Administrator - Kamis, 25 Agustus 2016 06:14 WIB
Ketua DKM : Tingkatkan Kreatifitas Lewat Website

MEDAN | SUMUT24

Baca Juga:

Kini website bagi para pecinta sastra telah diluncurkan. Untuk itu, Ketua Dewan Kesenian Medan (DKM), Rianto Ahgly SH, berharap dengan diluncurkannya website “sastramedan.com” ini semoga para pecinta sastra di Medan bisa dapat menambah kreatifitasnya sekaligus bisa mengekspresikan karyanya lewat web ini. Hal ini dikatakannya saat membuka acara Launching Website “satramedan.com” & Bedah Buku “Senjakala Kritik Sastra, yang digelar di Taman Budaya Sumatera Utara (TBSU), Selasa (24/8). Acara ini juga dihadiri para seniman medan dan puluhan mahasiswa yang ada di Medan.

“Kita menyambut baik apa yang telah dilakukan para seniman sastra tersebut, dengan begini tentunya akan mengangkat dan menambah nilai seni masyarakat Sumut, khusunya Medan. Tak hanya itu, peluncuran website dan bedah buku tersebut juga dapat menambah wawasan bagi para seniman kita apalagi dilakangan pemuda,” katanya.

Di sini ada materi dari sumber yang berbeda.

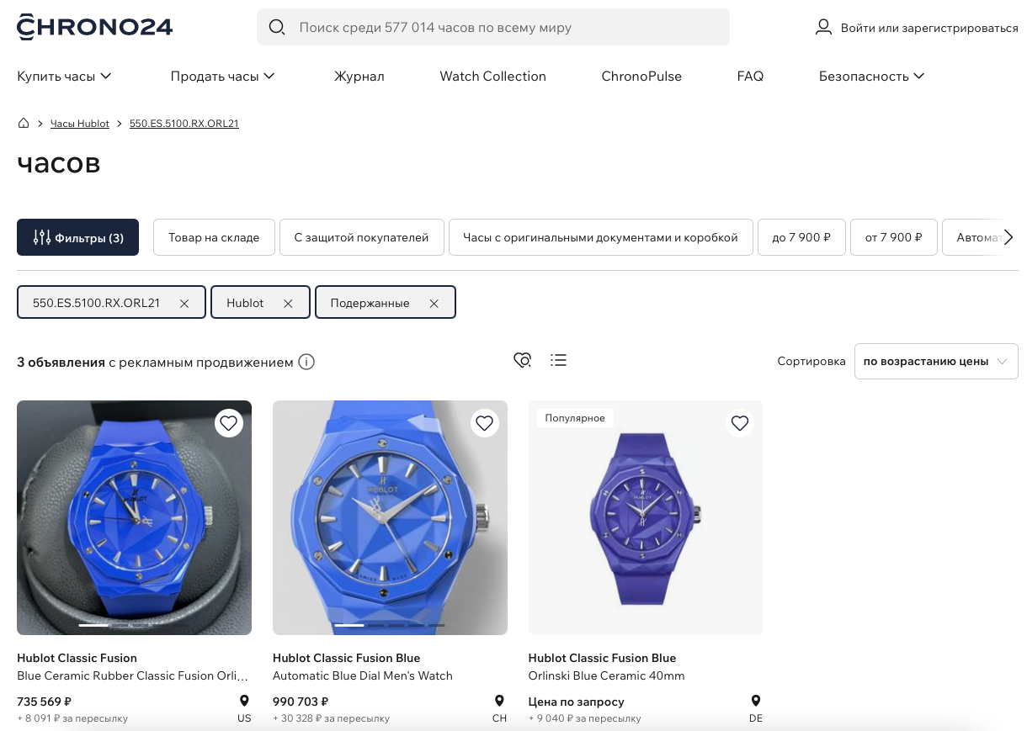Open saved search heart icon
Image resolution: width=1027 pixels, height=731 pixels.
(522, 360)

Dalam acara bedah buku tersebut menghadirkan YS Rat dan Tiflatul Husna sebagai narasumber. YS Rat menyebut bahwa kritikus sastra harus lancang yang berani mengungkap -untuk tujuan ke depan menjadi lebih baik- ketidakmengertian sastrawan terhadap teks di dalam karyanya. Sedangkan Tiflatul menilai bahwa penulis buku Senjakala Kritik Satra berhasil memberikan kritik yang bernas sehingga dapat merawat budaya dalam karya.

Sementara itu, Yulhasni selaku pengarang buku sastra tersebut mengatakan buku ini merangkum esai-esai yang lahir dari paradigma sentralistik dalam menakar pencapaian estetika kepengarangan, kritik sastra juga politik sastra yang lahir dari berbagai fakta.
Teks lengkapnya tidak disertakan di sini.